### Task to complete:
Exact copy, no pictures: output each line below as it stands.

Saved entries

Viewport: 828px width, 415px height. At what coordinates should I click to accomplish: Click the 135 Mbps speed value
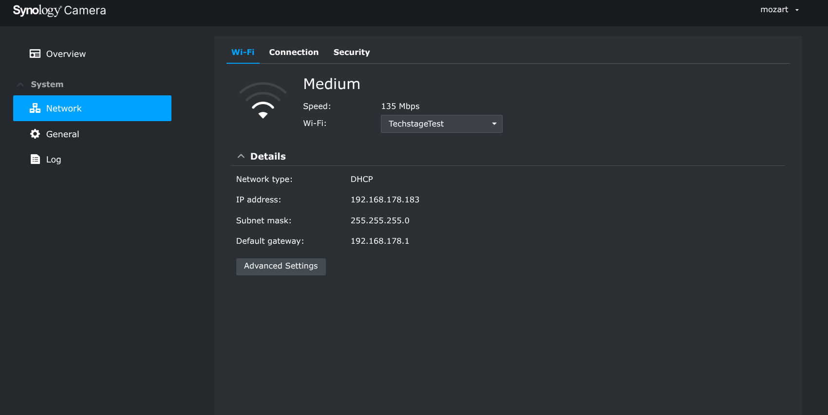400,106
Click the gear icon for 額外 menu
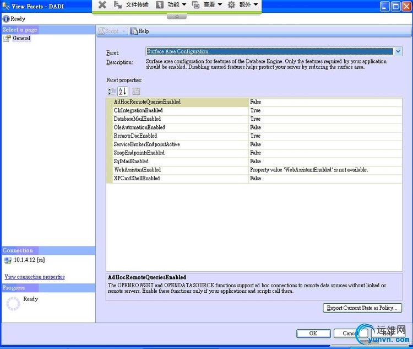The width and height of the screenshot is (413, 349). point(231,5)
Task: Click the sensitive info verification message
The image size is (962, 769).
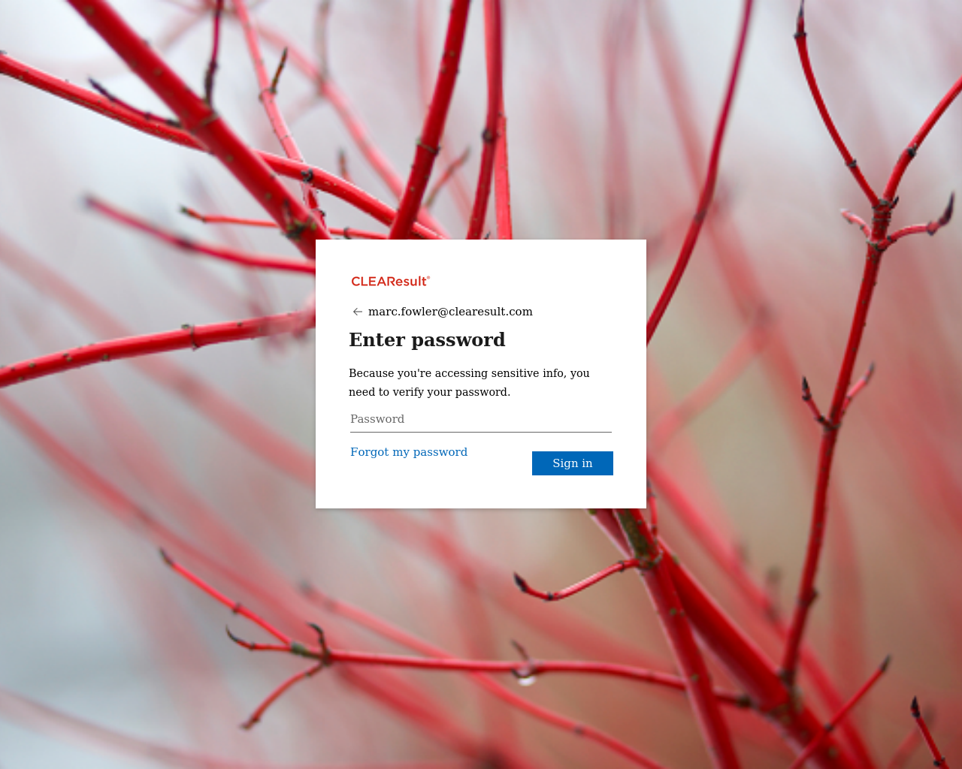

### Expected answer:
Viewport: 828px width, 415px height. At what coordinates should I click to accomplish: Click the 135 Mbps speed value
400,106
Click the gear icon for 額外 menu
The width and height of the screenshot is (413, 349). point(231,5)
Task: Click the sensitive info verification message
The image size is (962, 769).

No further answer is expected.